The use of Vetiver grass (Vetiveria zizanioides) in the phytoremediation of soils contaminated with heavy metals

Abstract

Recent research has shown that phytoextraction approaches often require soil amendments, such as the application of EDTA, to increase the bioavailability of heavy metals in soils. However, EDTA and EDTA–heavy metal complexes can be toxic to plants and soil microorganisms and may leach into groundwater, causing further environmental pollution. In the present study, vetiver grass (Vetiveria zizanioides) was studied for its potential use in the phytoremediation of soils contaminated with heavy metals. In the pot experiment, the uptake and transport of Pb by vetiver from Pbcontaminated soils under EDTA application was investigated. The results showed that vetiver had the capacity to tolerate high Pb concentrations in soils. With the application of EDTA, the translocation ratio of Pb from vetiver roots to shoots was significantly increased. On the 14th day after 5.0 mmol EDTAkg⁻¹ of soil application, the shoot Pb concentration reached 42, 160, 243 mg kg⁻¹ DW and the root Pb concentrations were 266, 951, and 2280 mg kg⁻¹ DW in the 500, 2500 and 5000 mg Pb kg⁻¹ soils, respectively.

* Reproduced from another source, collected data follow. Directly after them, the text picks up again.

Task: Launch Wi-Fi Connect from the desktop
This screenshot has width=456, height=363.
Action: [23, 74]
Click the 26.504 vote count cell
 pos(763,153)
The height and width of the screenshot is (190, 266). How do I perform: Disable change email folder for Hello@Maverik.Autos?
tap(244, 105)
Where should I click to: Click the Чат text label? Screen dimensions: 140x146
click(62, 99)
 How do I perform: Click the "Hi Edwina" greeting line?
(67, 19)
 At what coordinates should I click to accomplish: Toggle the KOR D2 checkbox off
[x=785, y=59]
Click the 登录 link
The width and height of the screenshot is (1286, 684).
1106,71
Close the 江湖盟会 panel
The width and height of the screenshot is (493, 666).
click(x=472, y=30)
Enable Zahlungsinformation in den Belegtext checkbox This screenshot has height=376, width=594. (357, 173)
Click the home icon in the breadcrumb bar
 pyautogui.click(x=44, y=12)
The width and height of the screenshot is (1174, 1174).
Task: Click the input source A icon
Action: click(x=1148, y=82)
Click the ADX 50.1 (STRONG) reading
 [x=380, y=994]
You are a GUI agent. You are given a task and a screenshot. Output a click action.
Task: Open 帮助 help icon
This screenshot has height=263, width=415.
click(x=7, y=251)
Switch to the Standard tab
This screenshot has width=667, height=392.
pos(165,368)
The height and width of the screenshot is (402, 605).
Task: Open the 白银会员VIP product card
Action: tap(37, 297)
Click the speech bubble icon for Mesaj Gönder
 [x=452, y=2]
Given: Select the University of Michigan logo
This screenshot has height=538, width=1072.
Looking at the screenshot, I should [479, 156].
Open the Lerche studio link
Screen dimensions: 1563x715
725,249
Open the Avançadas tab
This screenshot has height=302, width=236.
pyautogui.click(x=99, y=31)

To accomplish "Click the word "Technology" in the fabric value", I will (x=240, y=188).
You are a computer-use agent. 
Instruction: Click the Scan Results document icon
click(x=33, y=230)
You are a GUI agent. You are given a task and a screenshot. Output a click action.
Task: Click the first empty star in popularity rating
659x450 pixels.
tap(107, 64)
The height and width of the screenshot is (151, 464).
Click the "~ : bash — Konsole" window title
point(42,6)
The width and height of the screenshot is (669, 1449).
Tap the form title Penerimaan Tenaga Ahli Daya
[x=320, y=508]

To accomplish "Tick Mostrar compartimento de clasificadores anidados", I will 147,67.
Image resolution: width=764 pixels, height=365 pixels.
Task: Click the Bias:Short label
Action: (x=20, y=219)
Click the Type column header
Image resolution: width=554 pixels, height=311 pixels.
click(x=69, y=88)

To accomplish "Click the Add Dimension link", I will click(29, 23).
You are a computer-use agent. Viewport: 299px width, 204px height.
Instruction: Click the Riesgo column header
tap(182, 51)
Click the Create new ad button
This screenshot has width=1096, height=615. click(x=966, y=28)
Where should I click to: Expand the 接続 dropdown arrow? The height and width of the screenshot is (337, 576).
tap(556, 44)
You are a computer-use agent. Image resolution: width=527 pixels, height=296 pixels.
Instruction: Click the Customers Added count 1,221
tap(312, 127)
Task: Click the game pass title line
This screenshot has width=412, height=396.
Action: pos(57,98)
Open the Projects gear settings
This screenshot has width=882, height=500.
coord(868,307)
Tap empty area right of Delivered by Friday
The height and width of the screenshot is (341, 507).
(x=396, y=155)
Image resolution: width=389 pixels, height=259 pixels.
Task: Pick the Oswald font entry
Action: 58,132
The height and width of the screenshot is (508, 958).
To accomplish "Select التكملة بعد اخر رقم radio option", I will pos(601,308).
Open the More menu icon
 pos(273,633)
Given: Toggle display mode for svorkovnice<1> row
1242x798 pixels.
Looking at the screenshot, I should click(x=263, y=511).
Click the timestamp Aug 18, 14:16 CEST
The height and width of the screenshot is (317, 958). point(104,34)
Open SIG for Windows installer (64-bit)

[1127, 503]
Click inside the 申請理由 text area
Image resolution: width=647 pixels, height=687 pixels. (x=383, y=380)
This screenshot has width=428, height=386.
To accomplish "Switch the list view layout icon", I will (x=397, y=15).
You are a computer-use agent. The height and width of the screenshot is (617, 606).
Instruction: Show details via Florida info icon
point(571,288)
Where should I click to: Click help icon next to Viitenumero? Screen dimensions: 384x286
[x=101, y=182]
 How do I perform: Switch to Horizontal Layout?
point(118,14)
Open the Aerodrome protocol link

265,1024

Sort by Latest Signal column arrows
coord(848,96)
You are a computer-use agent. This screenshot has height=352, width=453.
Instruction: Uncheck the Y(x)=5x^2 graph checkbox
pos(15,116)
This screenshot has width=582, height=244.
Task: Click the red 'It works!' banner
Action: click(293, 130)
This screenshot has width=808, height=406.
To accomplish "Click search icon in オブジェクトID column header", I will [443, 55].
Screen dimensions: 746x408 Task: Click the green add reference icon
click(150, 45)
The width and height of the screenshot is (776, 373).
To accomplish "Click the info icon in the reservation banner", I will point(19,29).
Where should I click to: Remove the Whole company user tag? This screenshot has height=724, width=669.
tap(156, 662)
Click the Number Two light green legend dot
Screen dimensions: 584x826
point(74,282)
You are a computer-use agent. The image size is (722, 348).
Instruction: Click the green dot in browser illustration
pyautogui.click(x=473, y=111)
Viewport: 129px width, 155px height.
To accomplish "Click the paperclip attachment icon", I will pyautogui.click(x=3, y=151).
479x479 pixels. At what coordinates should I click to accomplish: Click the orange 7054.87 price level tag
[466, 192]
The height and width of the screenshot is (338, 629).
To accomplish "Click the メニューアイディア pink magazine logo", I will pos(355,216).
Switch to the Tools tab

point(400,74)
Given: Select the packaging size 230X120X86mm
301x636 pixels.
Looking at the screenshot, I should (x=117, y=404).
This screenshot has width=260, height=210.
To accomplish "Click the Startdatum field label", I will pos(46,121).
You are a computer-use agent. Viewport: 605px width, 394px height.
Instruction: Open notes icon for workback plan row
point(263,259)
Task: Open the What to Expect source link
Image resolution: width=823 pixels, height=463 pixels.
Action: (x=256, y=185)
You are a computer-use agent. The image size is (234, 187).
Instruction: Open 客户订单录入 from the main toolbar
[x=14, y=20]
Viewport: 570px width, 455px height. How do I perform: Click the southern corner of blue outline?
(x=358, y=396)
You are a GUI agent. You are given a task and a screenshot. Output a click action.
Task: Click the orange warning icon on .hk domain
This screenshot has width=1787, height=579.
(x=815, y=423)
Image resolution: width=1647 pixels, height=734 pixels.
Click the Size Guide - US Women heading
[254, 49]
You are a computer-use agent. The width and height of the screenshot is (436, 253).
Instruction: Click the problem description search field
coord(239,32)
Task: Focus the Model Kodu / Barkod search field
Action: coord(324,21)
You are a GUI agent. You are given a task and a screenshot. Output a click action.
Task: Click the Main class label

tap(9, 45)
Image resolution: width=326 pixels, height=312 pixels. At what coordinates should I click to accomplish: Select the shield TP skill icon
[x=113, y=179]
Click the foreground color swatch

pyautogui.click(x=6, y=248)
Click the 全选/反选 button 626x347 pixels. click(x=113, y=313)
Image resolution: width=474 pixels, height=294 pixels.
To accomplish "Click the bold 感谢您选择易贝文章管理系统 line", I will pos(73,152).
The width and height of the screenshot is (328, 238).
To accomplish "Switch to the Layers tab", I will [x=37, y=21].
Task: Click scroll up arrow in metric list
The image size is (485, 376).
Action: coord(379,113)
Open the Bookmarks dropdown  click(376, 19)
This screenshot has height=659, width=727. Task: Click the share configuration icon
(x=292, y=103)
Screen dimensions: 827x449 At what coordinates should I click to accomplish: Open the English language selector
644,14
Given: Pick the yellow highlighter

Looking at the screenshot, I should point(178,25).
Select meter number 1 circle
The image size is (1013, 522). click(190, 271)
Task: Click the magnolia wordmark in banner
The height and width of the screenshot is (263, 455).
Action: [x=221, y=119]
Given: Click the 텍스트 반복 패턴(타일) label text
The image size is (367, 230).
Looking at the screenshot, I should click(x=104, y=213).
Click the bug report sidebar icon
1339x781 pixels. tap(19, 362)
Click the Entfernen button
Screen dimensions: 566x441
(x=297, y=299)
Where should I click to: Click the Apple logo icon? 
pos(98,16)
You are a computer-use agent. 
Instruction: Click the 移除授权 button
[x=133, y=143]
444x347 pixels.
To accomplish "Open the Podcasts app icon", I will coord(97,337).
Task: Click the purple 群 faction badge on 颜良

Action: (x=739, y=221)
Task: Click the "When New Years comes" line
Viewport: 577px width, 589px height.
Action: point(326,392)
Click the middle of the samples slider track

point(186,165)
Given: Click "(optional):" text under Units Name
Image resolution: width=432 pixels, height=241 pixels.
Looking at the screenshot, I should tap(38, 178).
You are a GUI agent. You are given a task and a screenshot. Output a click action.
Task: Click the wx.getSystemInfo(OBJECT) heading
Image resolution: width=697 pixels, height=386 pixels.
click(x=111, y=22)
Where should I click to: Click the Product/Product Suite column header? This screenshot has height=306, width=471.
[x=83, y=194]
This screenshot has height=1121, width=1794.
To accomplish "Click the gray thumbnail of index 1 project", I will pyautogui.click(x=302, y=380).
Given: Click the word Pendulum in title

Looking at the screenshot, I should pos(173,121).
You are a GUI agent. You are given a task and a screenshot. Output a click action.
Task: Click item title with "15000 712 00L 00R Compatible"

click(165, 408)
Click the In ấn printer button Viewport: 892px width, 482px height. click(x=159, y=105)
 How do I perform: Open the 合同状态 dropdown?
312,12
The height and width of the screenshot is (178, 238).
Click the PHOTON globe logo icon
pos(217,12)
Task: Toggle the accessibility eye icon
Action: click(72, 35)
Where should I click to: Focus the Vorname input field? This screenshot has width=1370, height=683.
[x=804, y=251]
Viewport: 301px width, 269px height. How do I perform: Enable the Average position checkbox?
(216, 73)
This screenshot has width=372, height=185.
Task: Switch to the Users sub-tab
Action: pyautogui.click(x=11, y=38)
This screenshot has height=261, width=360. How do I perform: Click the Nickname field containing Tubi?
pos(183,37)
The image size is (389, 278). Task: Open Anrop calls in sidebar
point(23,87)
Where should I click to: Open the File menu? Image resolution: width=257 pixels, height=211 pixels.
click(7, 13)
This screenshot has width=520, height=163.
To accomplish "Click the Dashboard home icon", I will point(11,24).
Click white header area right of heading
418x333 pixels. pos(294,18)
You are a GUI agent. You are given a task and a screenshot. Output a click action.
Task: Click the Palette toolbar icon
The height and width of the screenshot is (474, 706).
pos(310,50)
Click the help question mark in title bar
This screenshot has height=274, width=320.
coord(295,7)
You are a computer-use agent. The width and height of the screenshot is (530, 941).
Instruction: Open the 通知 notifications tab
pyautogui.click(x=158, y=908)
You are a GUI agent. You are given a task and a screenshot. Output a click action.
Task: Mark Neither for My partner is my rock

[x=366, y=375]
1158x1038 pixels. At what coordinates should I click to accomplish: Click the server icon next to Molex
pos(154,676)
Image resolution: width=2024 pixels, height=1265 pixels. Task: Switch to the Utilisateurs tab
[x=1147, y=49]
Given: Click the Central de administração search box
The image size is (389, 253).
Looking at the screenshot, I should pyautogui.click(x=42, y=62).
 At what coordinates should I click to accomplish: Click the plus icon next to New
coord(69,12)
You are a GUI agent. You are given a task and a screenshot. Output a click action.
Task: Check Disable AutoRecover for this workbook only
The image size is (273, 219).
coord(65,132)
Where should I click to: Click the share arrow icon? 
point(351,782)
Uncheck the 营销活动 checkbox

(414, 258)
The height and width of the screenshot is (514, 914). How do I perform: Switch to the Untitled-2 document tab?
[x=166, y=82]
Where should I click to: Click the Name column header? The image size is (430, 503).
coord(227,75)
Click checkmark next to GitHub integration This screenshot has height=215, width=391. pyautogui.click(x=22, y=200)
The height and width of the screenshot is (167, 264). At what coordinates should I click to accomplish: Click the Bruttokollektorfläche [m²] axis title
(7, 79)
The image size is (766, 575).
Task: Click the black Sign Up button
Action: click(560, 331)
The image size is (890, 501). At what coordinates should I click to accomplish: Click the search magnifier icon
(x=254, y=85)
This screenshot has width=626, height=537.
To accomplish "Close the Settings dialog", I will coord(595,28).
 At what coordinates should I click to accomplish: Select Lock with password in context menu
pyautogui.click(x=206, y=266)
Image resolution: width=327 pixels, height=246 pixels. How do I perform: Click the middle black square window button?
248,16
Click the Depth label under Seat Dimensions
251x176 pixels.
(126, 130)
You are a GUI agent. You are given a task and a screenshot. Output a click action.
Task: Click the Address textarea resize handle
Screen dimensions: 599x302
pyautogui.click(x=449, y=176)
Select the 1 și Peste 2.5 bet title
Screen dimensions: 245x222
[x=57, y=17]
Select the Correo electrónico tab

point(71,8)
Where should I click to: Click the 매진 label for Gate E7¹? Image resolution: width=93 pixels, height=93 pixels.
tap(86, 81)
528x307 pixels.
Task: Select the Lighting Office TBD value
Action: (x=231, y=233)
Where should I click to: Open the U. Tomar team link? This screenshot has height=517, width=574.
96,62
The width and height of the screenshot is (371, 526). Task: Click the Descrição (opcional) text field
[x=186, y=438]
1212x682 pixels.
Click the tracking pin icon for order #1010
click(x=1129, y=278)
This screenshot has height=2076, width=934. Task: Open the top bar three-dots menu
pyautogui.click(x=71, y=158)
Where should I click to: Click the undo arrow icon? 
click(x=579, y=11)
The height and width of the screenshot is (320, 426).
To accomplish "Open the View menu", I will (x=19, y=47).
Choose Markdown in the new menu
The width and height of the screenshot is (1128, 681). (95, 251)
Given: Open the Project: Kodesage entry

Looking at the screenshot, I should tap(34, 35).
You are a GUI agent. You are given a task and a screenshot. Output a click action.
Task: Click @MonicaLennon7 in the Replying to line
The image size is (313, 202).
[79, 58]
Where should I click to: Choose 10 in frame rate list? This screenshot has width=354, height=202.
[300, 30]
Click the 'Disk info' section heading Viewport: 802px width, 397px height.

In the short soil leaching column (9.0-cm diameter, 20-cm height) experiment, about 3.7%, 15.6%, 14.3% and 22.2% of the soil Pb, Cu, Zn and Cd were leached from the artificially contaminated soil profile after 5.0 mmol EDTA kg⁻¹ of soil application and nearly 126 mm of rainfall irrigation. In the long soil leaching experiment, soil columns (9.0-cm diameter, 60-cm height) were packed with uncontaminated soils (mimicking the subsoil under contaminated upper layers) and planted with vetiver. Heavy metal leachate from the short column experiment was applied to the surface of the long soil column, the artificial rainwater was percolated, and the final leachate was collected at the bottom of the soil columns. The results showed that soil matrix with planted vetiver, could re-adsorb 98%, 54%, 41%, and 88% of the initially applied Pb, Cu, Zn, and Cd, respectively, which may reduce the risk of heavy metals flowing downwards and entering the groundwater.